Required action: Leaving out the pictures, print exactly the lines from the one holding "Close the Settings dialog window" to the last line of the entries below, both included, and nothing more.

Supplied material:
-=-=-

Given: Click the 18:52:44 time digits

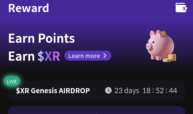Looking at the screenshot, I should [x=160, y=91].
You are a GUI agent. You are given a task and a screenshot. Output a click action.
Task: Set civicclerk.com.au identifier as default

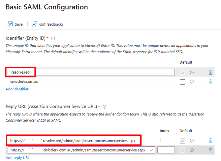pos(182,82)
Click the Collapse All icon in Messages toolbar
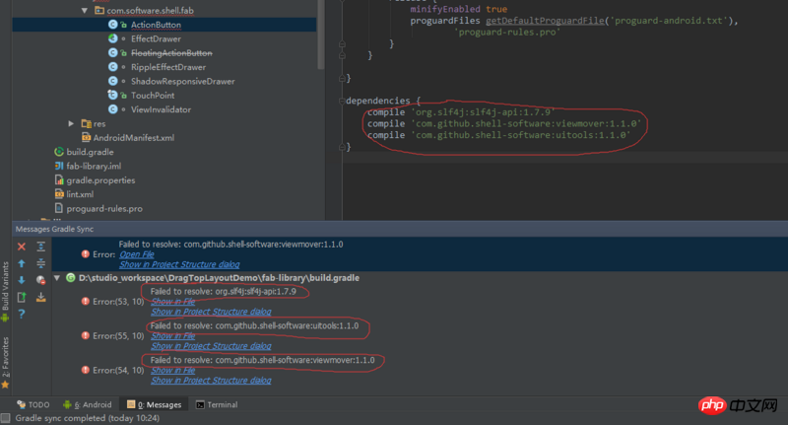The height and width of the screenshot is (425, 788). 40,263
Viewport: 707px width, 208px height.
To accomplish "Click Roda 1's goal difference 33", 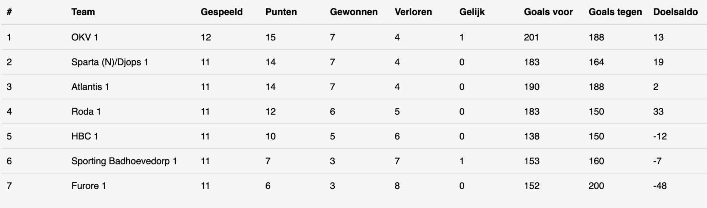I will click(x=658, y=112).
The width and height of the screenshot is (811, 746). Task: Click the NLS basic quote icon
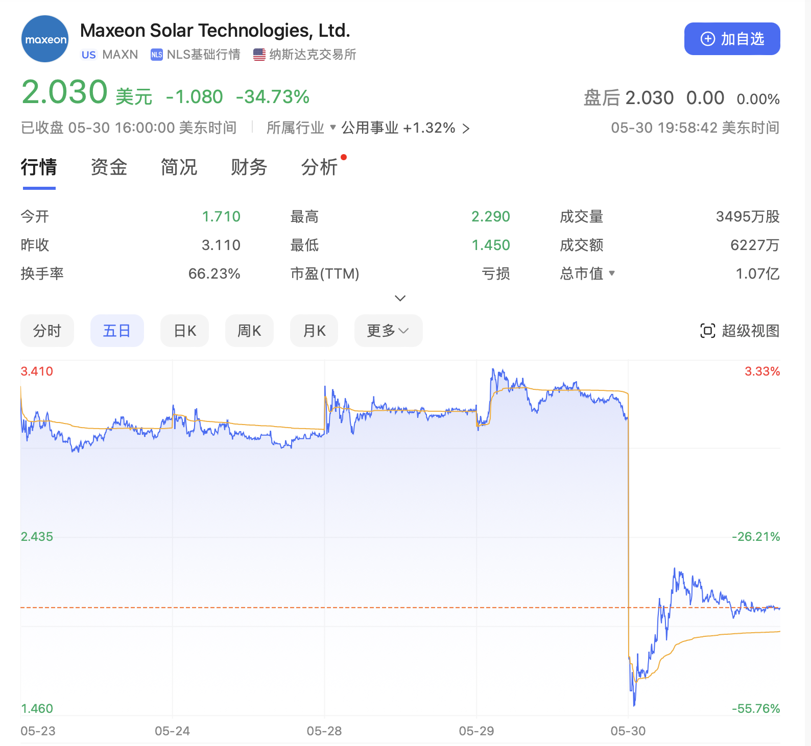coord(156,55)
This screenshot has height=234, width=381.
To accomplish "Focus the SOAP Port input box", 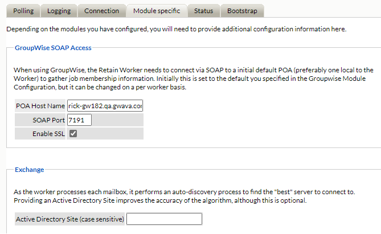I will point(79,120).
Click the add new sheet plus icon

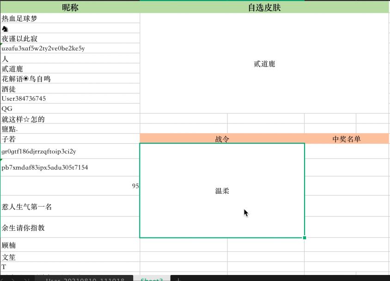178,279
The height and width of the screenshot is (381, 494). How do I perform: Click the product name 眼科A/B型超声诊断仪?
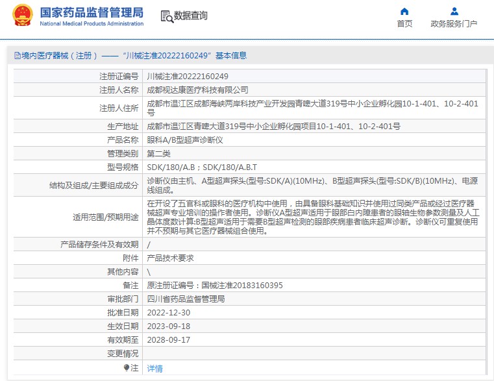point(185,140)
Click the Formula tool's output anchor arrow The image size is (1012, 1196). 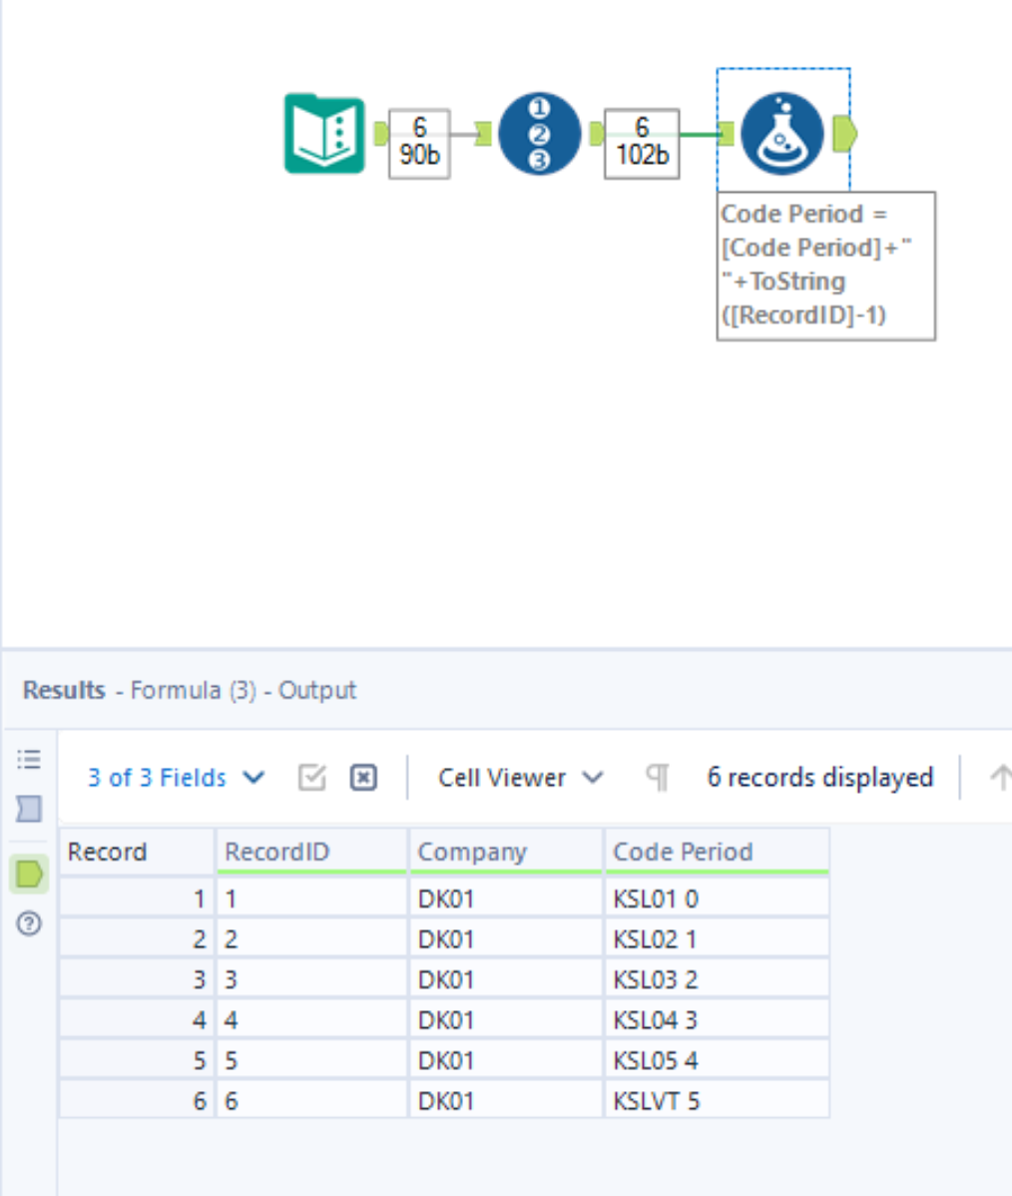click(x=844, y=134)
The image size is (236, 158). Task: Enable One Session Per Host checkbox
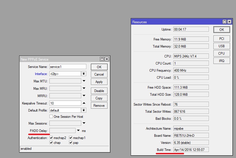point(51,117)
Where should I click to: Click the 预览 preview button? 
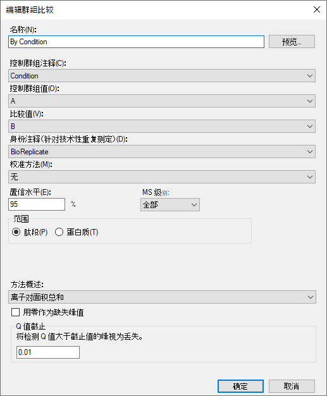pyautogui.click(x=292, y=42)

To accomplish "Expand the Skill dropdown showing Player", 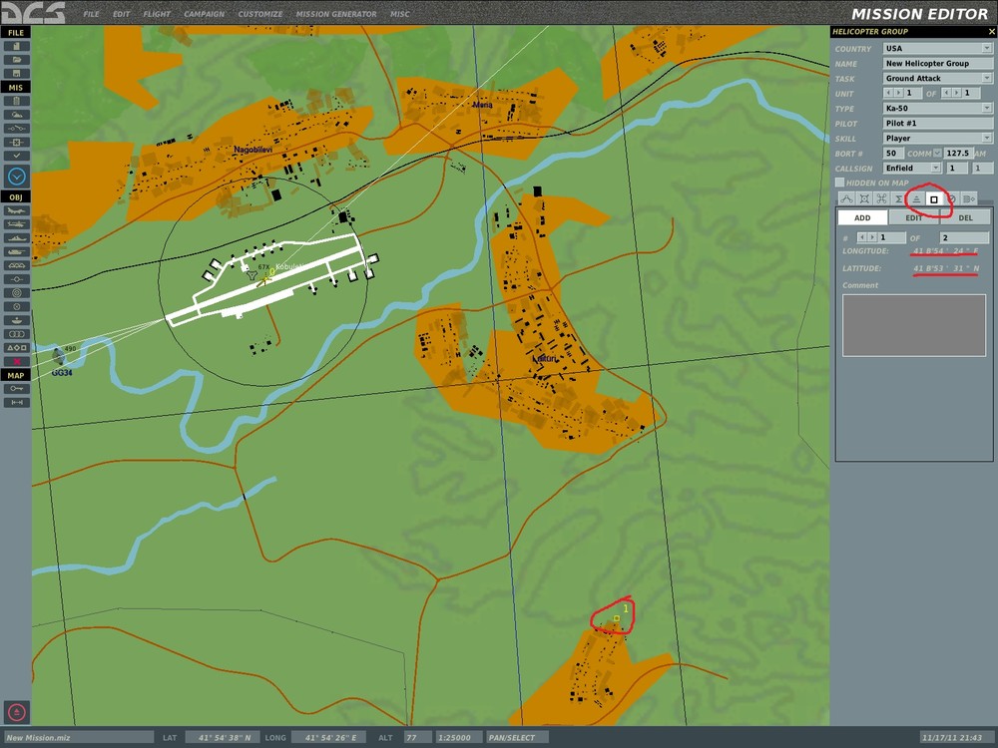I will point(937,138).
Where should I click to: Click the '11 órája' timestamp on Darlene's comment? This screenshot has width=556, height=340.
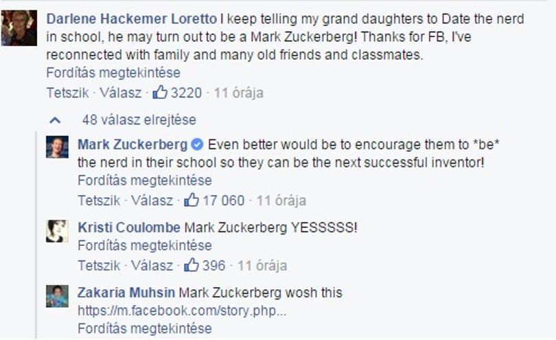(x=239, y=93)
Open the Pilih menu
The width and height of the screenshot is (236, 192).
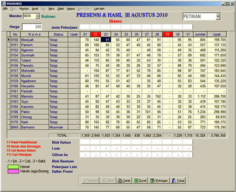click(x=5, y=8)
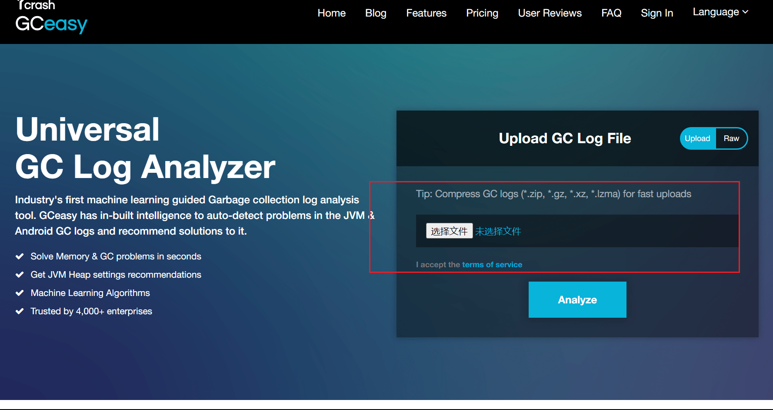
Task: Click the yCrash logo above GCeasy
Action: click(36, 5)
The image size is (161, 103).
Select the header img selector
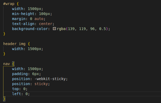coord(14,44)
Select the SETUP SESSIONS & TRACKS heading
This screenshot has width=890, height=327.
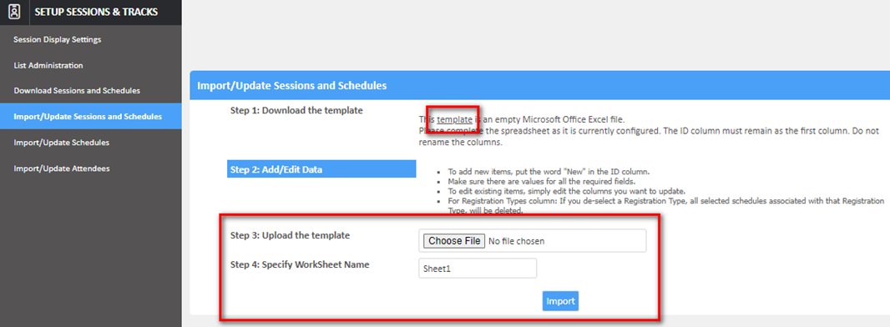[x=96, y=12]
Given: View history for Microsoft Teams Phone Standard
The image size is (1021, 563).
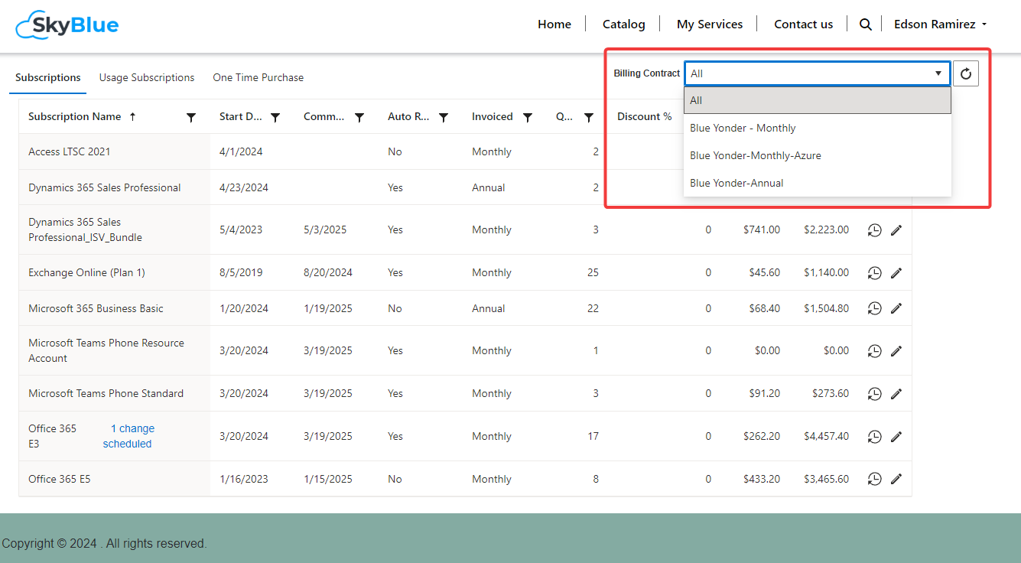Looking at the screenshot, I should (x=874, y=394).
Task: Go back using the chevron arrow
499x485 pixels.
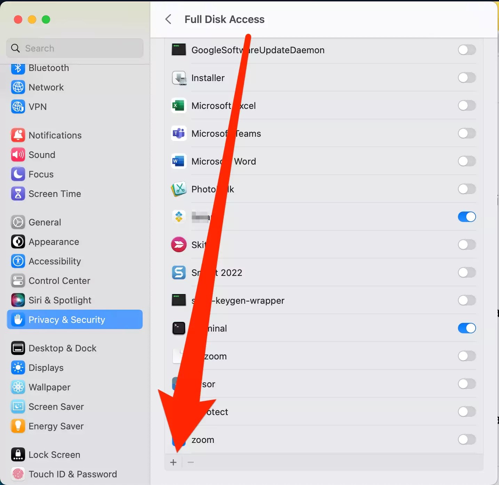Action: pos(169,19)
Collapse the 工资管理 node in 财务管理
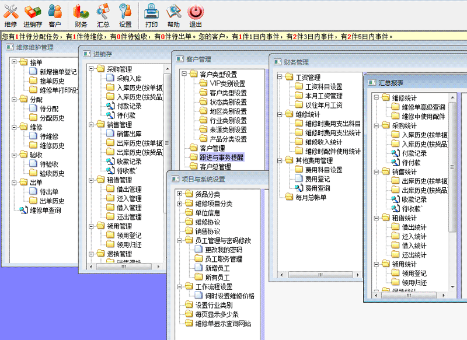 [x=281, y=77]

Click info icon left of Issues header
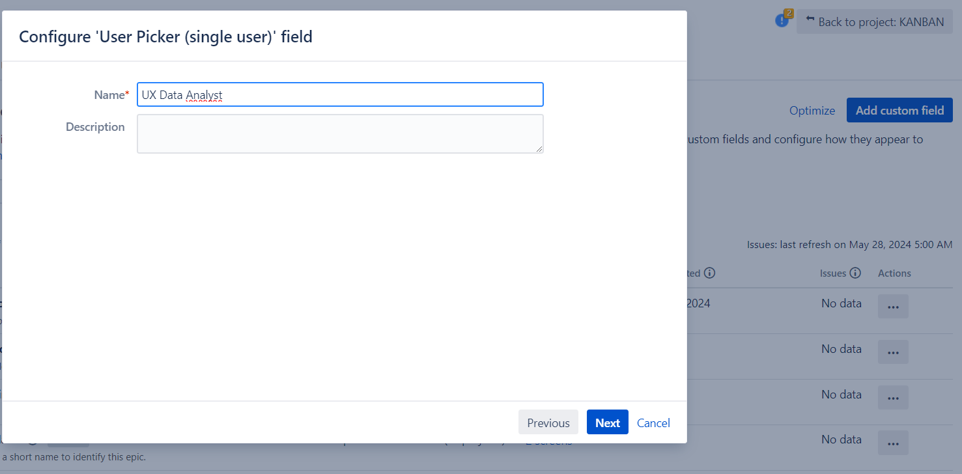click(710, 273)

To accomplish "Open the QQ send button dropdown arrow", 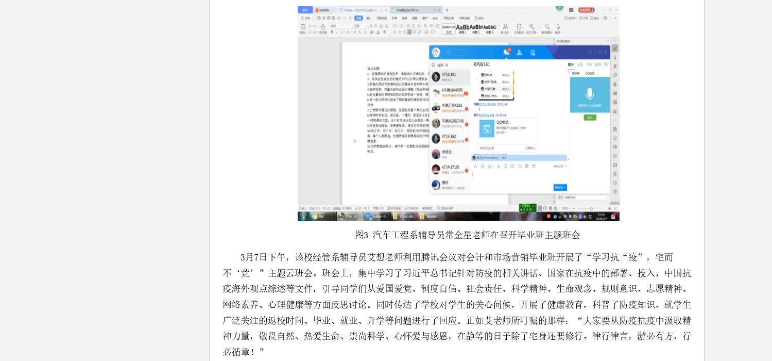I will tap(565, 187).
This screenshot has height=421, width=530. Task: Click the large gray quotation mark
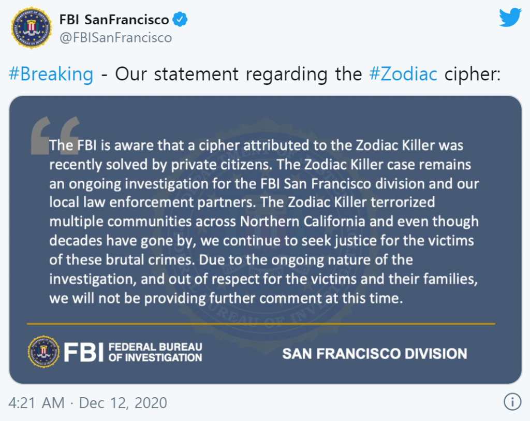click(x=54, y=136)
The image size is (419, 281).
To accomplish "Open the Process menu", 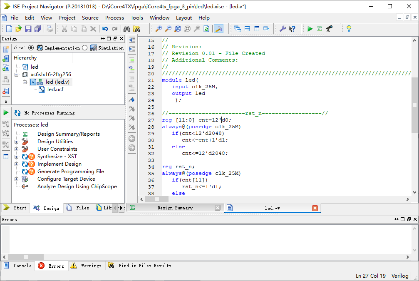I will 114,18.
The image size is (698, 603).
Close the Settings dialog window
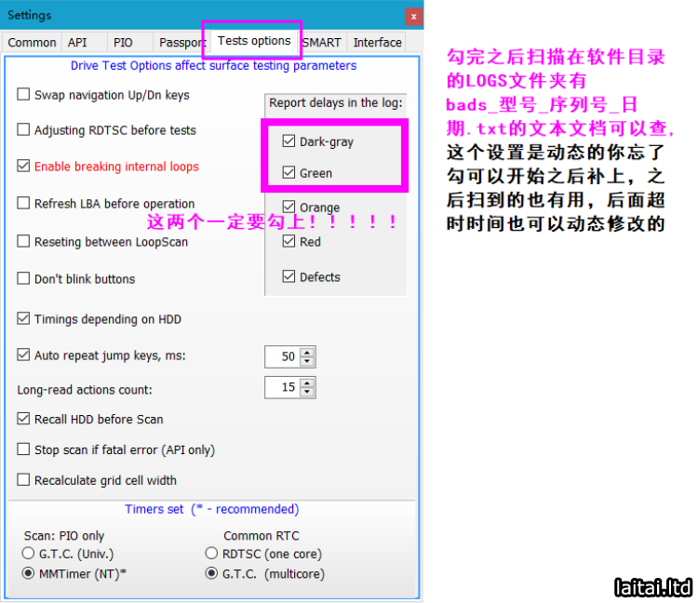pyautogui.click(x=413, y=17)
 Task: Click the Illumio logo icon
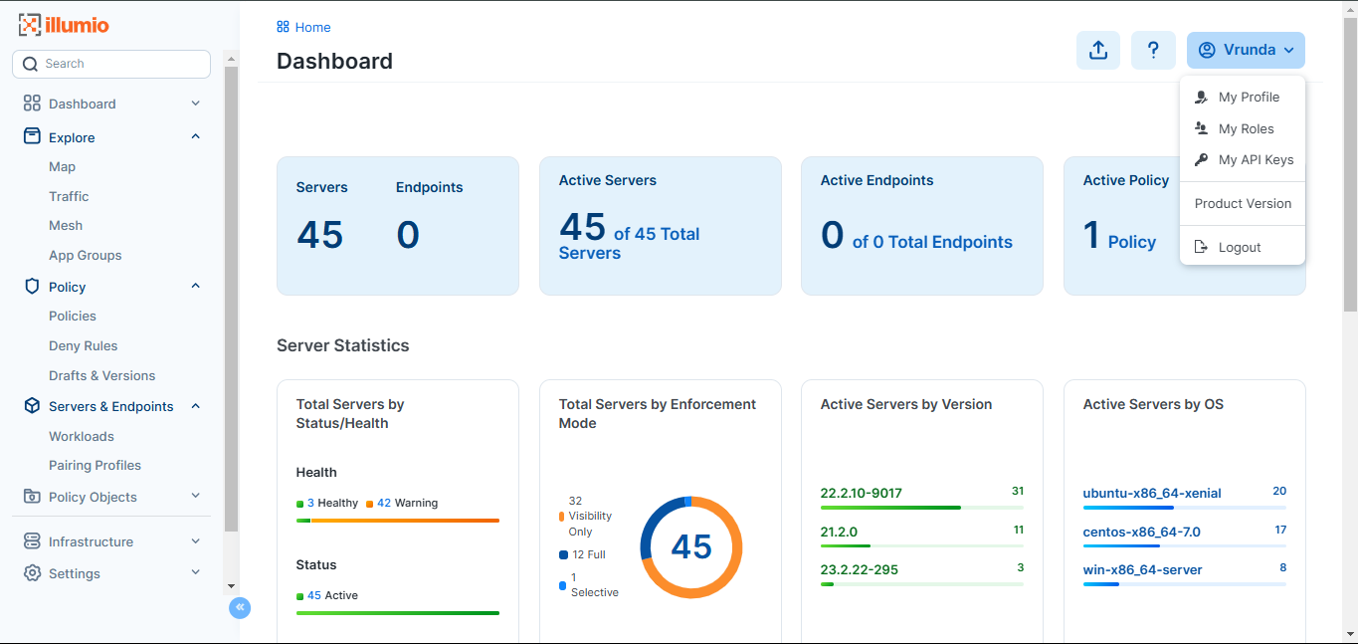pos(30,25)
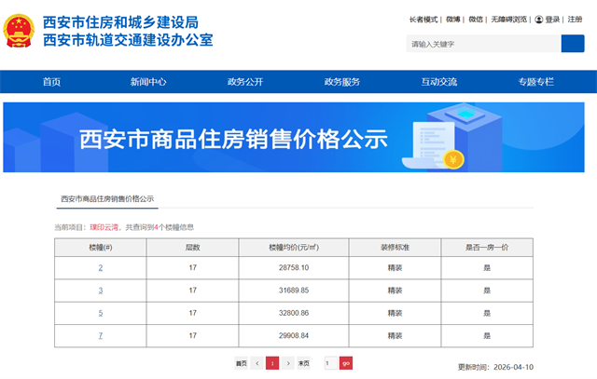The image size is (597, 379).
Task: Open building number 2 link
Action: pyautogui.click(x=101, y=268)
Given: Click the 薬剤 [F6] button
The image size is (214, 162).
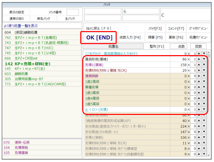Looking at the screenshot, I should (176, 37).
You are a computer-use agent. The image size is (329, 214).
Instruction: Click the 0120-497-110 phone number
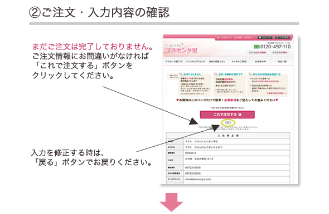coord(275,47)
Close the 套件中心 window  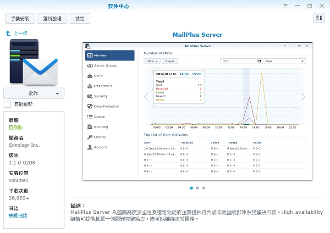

-=-=-

Result of this exercise:
Close the Settings dialog window
pyautogui.click(x=413, y=17)
 Task: Click the Illumio logo icon
pos(30,25)
The image size is (597, 379).
Task: Open building number 2 link
Action: pyautogui.click(x=101, y=268)
Given: Click the 薬剤 [F6] button
The image size is (214, 162).
Looking at the screenshot, I should (176, 37).
You are a computer-use agent. The image size is (329, 214).
Instruction: Click the 0120-497-110 phone number
coord(275,47)
Close the 套件中心 window  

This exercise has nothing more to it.